But yet we are all prisoners. Keep the imagery that I have just described in mind as you hear again the words of Saint Paul in our Epistle lesson. “I delight in the law of God in my inner being, but I see in my members another law waging war against the law of my mind and making me captive to the law of sin that dwells in my members.” As Paul tries to serve God in this world, he finds that he has been taken captive by the law of sin. “I do not do the good that I want, but the evil I do not want is what I keep on doing.” St. Paul, the greatest of Christ’s apostles, finds himself chained to sin. He is imprisoned by his sin, it has him captive, in bonds that he cannot break. And he is hardly alone. You and I are also chained to sin, imprisoned by the corruption that fills us. No matter how much we want to serve God, no matter how much we want to do the right thing, sin has us in its grasp. “I do not do the good that I want, but the evil I do not want is what I keep on doing.” Sin holds us captive, and it refuses to let us go. We are utterly unable to do any good; each and every one of our actions is stained with sin. You know the truth of Paul’s words; no matter how hard you work to cast off your sin, it keeps coming back, it has you in bondage, and escape is impossible.

» **RECORDED INFORMATION**
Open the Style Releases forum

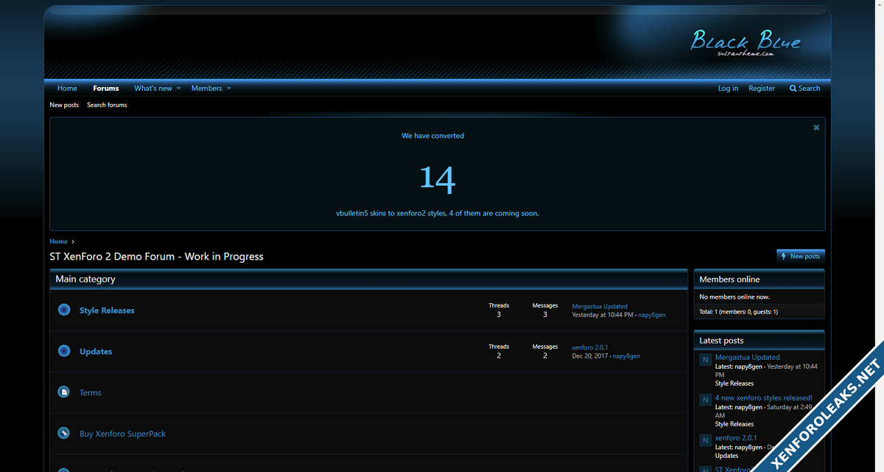(107, 310)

» **INSTRUCTION**
Please answer these questions on the sermon excerpt:
1. In which lesson are the quoted words of Saint Paul found?
2. What title does the excerpt give St. Paul among Christ's followers?
3. What does the excerpt say each and every one of our actions is stained with?
The data that comes after the sermon excerpt is not needed here.

» **FULL ANSWER**
1. The Epistle lesson.
2. The greatest of Christ's apostles.
3. Sin.